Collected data
*** Block opens ***

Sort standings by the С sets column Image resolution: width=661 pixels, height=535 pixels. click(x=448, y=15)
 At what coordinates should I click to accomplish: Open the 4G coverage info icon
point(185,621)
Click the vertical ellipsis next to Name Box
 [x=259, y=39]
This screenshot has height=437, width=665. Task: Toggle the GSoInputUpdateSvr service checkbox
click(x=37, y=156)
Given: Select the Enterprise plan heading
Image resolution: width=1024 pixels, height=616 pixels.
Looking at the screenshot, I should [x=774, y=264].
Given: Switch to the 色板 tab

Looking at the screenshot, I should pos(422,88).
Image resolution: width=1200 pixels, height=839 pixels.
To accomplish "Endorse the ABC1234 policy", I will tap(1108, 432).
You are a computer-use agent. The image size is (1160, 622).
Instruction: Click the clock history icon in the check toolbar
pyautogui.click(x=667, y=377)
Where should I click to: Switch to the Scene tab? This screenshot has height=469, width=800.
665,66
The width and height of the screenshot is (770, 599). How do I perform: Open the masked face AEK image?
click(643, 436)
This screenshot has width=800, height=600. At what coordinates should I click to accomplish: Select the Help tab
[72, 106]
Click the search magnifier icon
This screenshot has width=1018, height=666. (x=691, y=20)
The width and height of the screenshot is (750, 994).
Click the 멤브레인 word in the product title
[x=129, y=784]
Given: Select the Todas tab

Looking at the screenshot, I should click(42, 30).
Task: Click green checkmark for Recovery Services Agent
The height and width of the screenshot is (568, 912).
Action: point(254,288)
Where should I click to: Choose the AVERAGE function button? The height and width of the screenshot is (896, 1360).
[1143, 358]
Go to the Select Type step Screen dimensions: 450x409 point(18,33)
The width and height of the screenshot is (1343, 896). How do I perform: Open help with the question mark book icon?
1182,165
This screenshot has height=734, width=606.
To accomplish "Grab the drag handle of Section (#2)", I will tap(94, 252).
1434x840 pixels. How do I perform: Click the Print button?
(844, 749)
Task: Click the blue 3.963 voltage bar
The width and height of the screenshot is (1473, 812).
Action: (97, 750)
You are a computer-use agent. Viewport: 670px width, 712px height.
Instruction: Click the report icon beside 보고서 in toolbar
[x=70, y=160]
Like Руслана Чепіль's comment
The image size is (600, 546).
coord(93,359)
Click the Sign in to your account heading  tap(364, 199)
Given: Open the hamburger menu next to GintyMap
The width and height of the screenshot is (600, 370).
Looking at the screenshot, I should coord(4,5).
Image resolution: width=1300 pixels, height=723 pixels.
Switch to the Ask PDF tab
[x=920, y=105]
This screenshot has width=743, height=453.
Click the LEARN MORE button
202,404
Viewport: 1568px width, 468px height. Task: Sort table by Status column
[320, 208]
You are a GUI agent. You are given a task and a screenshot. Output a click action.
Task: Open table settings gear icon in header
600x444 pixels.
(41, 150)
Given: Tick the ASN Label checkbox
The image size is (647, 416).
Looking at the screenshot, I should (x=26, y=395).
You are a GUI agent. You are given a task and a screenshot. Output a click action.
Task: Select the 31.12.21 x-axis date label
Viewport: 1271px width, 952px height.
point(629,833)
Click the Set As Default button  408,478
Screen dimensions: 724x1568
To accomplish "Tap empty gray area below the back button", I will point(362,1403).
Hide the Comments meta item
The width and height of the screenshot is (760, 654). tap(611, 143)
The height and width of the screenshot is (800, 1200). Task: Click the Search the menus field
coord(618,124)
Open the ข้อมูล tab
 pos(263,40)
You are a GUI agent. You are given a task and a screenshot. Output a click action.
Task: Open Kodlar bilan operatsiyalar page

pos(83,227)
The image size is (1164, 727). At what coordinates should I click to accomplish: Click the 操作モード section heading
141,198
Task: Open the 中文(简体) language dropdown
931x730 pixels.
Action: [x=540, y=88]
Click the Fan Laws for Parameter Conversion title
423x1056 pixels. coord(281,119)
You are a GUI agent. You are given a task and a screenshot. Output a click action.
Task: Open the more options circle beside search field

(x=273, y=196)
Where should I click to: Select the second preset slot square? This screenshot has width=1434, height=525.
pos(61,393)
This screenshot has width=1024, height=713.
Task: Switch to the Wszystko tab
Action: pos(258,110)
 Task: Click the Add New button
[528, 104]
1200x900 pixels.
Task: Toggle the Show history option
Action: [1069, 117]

*** Block closes ***

Work order: Give back the lines above exactly, from the one with "Screen dimensions: 724x1568" through the last line.

Answer section:
Screen dimensions: 724x1568
To accomplish "Tap empty gray area below the back button", I will point(362,1403).
Hide the Comments meta item
The width and height of the screenshot is (760, 654). tap(611, 143)
The height and width of the screenshot is (800, 1200). Task: Click the Search the menus field
coord(618,124)
Open the ข้อมูล tab
 pos(263,40)
You are a GUI agent. You are given a task and a screenshot. Output a click action.
Task: Open Kodlar bilan operatsiyalar page

pos(83,227)
The image size is (1164, 727). At what coordinates should I click to accomplish: Click the 操作モード section heading
141,198
Task: Open the 中文(简体) language dropdown
931x730 pixels.
Action: [x=540, y=88]
Click the Fan Laws for Parameter Conversion title
423x1056 pixels. coord(281,119)
You are a GUI agent. You are given a task and a screenshot. Output a click action.
Task: Open the more options circle beside search field

(x=273, y=196)
Where should I click to: Select the second preset slot square? This screenshot has width=1434, height=525.
pos(61,393)
This screenshot has width=1024, height=713.
Task: Switch to the Wszystko tab
Action: pos(258,110)
 Task: Click the Add New button
[528, 104]
1200x900 pixels.
Task: Toggle the Show history option
Action: [1069, 117]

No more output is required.